Schwierige Städtepartnerschaft

Das bayerische Dachau will mit der israelischen Stadt Rosch Ha'Ain kooperieren – von dort kommt ein geteiltes Echo

  • Lesedauer: 3 Min.
Von Ulrich W. Sahm, Jerusalem

Die Stadt Dachau, wo die Nazis einst ihr erstes Konzentrationslager

errichteten, will eine Städtepartnerschaft mit der israelischen Stadt Rosch Ha'Ain eingehen. In Israel gibt es Protest gegen den Plan.

Die Stadt Dachau bei München strebt eine Städtepartnerschaft mit einer israelischen Kleinstadt nahe Tel Aviv an: Rosch Ha'Ain. Die Assoziation des Namens Dachau mit dem ersten von den Nazis errichteten Konzentrationslager, in dem zehntausende Menschen ermordet worden sind, darunter viele Juden, hat bei Holocaust-Überlebenden in Israel Empörung ausgelöst.

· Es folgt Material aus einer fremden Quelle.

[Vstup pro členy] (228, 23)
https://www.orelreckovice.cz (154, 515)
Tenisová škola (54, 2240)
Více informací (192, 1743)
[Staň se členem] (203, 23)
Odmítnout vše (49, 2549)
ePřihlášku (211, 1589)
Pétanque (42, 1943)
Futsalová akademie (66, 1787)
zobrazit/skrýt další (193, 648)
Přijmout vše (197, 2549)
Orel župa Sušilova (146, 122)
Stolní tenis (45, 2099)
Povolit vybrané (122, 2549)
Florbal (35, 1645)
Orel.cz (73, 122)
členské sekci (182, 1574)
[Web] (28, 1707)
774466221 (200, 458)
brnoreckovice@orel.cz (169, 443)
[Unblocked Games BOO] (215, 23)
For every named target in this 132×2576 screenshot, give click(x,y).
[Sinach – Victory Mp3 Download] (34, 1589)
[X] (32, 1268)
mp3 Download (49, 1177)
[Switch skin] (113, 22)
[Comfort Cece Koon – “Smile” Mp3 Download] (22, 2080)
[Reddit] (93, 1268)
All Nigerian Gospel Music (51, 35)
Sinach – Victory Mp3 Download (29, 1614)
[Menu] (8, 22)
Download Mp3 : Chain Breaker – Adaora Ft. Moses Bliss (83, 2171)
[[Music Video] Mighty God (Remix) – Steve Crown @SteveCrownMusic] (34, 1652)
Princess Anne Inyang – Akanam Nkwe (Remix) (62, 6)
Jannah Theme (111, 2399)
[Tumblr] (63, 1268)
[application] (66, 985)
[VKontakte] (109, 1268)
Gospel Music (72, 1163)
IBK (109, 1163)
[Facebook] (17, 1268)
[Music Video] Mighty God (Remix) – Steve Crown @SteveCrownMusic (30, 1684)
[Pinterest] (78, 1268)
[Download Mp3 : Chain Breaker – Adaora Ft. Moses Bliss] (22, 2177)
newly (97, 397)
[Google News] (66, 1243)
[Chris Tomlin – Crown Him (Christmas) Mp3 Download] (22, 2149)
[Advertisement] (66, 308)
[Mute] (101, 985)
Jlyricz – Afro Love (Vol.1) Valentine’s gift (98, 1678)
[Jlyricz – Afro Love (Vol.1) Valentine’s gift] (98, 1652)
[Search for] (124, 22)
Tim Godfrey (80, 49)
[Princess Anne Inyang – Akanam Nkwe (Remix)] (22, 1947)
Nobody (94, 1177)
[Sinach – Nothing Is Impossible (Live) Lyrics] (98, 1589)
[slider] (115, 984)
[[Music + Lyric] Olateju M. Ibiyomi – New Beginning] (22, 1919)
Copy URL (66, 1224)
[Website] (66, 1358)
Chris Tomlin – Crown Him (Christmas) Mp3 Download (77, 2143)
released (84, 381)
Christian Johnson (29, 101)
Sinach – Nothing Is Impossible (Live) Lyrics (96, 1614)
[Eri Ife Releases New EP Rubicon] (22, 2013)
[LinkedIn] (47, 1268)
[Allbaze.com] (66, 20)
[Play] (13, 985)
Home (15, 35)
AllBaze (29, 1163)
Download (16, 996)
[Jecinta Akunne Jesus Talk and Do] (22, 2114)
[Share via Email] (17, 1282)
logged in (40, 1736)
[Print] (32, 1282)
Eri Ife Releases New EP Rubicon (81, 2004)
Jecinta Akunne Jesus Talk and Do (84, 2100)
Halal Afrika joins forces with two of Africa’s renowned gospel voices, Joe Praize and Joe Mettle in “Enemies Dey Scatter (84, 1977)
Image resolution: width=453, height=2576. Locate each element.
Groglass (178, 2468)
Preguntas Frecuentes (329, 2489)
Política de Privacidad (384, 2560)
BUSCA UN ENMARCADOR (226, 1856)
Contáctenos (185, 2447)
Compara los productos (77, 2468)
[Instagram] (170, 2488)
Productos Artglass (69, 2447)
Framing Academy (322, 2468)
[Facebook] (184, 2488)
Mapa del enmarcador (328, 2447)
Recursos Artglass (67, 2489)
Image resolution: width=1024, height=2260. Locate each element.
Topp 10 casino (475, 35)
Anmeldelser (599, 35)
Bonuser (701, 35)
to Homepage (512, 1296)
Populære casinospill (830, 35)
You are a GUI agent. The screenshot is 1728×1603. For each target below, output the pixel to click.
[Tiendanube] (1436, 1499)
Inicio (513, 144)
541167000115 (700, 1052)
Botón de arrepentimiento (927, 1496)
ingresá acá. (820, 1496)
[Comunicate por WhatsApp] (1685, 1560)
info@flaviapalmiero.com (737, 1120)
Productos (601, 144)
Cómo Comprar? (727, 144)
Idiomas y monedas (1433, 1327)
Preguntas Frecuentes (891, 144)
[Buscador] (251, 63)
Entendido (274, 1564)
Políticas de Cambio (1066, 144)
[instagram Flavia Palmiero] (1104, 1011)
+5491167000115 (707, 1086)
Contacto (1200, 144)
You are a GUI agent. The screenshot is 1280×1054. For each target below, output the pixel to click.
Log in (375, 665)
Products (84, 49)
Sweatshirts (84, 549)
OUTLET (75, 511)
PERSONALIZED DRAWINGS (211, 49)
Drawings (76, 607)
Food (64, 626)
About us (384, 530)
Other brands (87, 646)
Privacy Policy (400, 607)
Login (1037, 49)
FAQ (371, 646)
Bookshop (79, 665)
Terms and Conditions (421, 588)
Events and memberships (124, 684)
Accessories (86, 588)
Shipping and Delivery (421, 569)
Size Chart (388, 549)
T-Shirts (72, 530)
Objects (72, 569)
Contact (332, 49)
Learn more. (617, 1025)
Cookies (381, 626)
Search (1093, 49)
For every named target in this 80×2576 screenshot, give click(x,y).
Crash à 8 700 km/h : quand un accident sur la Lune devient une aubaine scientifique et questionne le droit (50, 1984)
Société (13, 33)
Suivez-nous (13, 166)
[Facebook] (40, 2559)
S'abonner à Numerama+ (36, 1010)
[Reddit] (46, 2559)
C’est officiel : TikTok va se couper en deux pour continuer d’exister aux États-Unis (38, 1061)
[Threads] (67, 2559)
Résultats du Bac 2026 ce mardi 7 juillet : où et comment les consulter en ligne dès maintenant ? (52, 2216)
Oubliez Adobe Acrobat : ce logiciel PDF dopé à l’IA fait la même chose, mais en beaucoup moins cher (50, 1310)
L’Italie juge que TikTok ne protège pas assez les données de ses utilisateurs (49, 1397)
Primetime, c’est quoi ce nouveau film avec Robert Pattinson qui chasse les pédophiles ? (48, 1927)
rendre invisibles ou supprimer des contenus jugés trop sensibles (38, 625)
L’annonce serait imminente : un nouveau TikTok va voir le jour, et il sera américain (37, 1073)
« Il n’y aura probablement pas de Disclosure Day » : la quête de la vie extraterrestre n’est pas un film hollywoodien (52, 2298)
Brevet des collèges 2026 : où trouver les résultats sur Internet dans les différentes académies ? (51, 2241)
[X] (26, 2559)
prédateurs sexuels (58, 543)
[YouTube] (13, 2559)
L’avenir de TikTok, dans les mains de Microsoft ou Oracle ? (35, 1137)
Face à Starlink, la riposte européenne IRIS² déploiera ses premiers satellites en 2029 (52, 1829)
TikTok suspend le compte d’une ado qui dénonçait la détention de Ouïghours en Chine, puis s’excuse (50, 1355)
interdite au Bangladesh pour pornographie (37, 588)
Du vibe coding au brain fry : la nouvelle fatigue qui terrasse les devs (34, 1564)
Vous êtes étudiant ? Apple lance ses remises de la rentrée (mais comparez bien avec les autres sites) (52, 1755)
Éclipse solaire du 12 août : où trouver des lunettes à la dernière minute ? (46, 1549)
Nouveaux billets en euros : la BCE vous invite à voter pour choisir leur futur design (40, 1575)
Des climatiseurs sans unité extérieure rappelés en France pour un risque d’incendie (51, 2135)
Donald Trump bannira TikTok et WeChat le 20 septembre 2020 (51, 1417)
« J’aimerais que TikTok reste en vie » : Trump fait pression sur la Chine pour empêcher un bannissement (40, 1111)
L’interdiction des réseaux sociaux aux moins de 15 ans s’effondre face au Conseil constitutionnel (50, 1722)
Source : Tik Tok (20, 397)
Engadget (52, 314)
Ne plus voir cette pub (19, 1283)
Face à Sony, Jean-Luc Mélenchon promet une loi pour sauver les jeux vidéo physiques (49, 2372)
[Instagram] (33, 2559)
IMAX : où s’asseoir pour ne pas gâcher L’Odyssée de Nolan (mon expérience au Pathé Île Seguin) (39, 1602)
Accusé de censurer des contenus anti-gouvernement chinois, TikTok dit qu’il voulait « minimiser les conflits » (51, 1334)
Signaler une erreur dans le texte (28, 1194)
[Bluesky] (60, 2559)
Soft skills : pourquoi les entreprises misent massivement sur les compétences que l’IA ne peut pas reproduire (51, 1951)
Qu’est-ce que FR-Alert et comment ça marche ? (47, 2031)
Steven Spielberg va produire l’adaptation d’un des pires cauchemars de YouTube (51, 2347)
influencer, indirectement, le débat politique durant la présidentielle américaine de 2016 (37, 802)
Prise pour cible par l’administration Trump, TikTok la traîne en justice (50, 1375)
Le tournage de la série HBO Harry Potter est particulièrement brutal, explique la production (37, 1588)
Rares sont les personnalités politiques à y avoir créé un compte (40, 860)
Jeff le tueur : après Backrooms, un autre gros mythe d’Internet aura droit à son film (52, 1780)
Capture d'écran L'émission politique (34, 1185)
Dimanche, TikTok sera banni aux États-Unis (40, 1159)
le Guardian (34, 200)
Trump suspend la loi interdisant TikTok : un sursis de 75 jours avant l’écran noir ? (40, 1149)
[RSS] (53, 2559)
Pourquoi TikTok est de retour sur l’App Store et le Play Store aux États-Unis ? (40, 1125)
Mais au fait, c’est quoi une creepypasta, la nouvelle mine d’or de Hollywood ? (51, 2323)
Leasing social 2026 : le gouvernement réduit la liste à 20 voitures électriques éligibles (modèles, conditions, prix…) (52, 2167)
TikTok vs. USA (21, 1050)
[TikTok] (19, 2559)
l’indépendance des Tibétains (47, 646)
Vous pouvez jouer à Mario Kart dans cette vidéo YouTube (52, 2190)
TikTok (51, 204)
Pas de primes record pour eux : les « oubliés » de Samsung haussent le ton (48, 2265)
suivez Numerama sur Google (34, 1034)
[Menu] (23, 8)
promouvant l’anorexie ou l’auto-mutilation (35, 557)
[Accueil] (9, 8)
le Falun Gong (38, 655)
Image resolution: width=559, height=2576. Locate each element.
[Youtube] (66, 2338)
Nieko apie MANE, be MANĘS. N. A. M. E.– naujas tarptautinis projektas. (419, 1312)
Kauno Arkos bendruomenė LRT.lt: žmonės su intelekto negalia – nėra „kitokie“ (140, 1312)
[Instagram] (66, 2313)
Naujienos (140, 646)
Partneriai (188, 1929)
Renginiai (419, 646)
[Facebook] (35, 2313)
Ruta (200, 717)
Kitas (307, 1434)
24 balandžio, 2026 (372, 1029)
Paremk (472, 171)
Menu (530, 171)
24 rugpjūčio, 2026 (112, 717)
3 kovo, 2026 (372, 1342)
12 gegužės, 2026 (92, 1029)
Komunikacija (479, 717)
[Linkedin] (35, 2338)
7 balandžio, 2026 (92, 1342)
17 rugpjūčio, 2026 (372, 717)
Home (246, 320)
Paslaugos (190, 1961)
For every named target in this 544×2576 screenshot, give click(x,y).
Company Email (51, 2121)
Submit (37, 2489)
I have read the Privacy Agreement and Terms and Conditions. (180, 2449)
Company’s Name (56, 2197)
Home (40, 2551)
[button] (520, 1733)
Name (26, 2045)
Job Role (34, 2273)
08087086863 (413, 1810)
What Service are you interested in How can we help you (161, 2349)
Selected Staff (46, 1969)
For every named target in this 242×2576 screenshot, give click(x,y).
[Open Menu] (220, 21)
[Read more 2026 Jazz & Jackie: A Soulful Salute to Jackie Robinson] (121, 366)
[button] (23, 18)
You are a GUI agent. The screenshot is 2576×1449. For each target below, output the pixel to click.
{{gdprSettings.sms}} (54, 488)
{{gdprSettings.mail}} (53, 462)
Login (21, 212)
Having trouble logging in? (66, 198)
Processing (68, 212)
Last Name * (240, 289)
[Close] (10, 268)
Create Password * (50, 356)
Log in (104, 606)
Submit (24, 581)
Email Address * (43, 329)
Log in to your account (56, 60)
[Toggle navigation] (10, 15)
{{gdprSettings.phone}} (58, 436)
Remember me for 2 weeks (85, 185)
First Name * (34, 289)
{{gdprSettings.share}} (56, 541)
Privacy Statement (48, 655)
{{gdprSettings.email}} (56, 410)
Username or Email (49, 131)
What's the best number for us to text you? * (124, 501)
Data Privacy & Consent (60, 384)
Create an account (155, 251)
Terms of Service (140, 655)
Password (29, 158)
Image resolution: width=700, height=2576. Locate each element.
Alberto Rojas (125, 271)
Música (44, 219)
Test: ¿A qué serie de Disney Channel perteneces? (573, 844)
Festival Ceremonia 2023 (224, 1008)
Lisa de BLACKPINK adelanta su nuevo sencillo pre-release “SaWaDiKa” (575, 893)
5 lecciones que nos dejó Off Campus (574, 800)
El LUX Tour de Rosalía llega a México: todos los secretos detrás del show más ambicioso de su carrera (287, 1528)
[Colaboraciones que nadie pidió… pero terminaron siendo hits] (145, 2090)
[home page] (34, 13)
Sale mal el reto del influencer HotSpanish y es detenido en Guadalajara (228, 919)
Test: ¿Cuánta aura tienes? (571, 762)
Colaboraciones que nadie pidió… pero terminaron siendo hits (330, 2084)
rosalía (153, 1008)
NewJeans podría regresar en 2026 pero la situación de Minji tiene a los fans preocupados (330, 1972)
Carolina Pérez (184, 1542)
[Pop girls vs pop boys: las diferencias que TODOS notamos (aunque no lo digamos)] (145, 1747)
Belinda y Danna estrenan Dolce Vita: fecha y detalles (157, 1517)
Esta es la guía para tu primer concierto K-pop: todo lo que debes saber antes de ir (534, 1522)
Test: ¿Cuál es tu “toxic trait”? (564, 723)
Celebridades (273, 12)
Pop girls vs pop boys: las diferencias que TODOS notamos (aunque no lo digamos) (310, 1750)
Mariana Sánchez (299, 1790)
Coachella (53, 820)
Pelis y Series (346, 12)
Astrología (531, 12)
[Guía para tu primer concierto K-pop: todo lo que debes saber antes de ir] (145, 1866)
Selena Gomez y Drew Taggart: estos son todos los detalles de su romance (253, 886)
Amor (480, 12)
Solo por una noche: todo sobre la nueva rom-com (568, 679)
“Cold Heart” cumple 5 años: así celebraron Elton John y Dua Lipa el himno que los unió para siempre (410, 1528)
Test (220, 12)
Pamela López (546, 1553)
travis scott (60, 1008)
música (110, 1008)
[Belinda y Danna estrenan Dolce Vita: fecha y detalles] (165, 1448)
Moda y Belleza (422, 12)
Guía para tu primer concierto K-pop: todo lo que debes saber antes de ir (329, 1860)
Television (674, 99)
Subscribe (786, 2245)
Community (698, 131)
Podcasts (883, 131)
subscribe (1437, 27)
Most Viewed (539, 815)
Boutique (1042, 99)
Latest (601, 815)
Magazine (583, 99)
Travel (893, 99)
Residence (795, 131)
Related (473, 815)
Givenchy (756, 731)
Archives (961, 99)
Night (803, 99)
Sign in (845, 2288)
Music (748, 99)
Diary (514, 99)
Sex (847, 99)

Wird das Projekt realisiert, wäre dies die erste Partnerschaft zwischen einem israelischen Ort und einer deutschen Stadt, zu der einst ein Konzentrationslager gehörte. Am Dienstag dieser Woche hatte der Dachauer Oberbürgermeister Peter Bürgel im Kulturausschuss des Stadtrats angekündigt, dass als Vorstufe zu einer Städtepartnerschaft eine Kooperationsvereinbarung unterzeichnet werde. Darin sollte eine Zusammenarbeit in den »Bereichen Schule, Kultur und Wirtschaft« festgelegt werden.

Die Stadt Rosch Ha'Ain (zu deutsch: Kopf der Quelle) hat knapp 40 000 Einwohner. 1950 wurde sie auf dem Gelände eines britischen Militärlagers gebaut. Vor allem jemenitische Juden leben hier – Nachkommen von Familien, die 1949 über eine Luftbrücke nach Israel gebracht wurden.

Mosche Sinai, Bürgermeister von Rosch Ha'Ain, sagte: »Im ersten Augenblick, wenn man den Namen Dachau hört, erweckt das negative Assoziationen.« Dennoch wollte der hohe Offizier der israelischen Armee und frühere Angehörige des israelischen Außenministeriums den Wunsch des »israel-freundlichen« Bürgermeisters von Dachau nicht zurückweisen. Im heutigen Dachau, so schätzt Sinai ein, leben junge Deutsche »wie in Berlin, München, Hamburg oder Frankfurt«. Der Bürgermeister kennt die Stadt Dachau inzwischen aus eigener Anschauung und erzählt, dass er von Oberbürgermeister Bürgel durch die heutige Gedenkstätte auf dem Gelände des früheren Konzentrationslagers geführt wurde.

Nach Ansicht von Mosche Sinai könnte eine Partnerschaft beider Städte den Jugendaustausch fördern. »Wir sollten in die Zukunft schauen und das Gedenken an die Vergangenheit gemeinsam bewahren. Ich habe beschlossen, dass man eine solche ausgestreckte Hand nicht einfach ausschlagen kann«, erklärte er.

Noach Kliger, Vorsitzender der Vereinigung der Holocaust-Überlebenden und ein bekannter Journalist, bezichtigt den israelischen Bürgermeister in einem Kommentar in der Zeitung »Jedijot Achronot« eines »unintelligenten« Schrittes. Ihm mangele es an jeglicher Sensibilität im Umgang mit dem Holocaust, meinte Kliger. Ähnlich äußerte sich auch Mosche Sanbar, 84, der frühere Vorsitzende der Bank Leumi und selbst ein Überlebender des KZ Dachau. »Ich bin erschüttert. Was wissen die in Rosch Ha'Ain schon, was Dachau war.« In das KZ Dachau, nur 20 Kilometer von München entfernt, seien 200 000 Häftlinge aus 30 Ländern zwischen 1933 und 1945 gebracht worden, ein Drittel davon Juden. Dachau habe als Modell für hunderte Konzentrationslager gedient, die später von den Nazis errichtet worden sind. Es war auch lange Jahre eine Ausbildungsstätte für SS-Leute.

Die beiden Bürgermeister sollen bereits im Juli über eine Partnerschaft gesprochen haben. Vom 29. Oktober bis 1. November will der Dachauer Stadtchef Bürgel nach Rosch Ha'Ain reisen und mit seinem dortigen Kollegen Mosche Sinai erste konkrete Projekte in den Bereichen Schule, Kultur und Wirtschaft besprechen.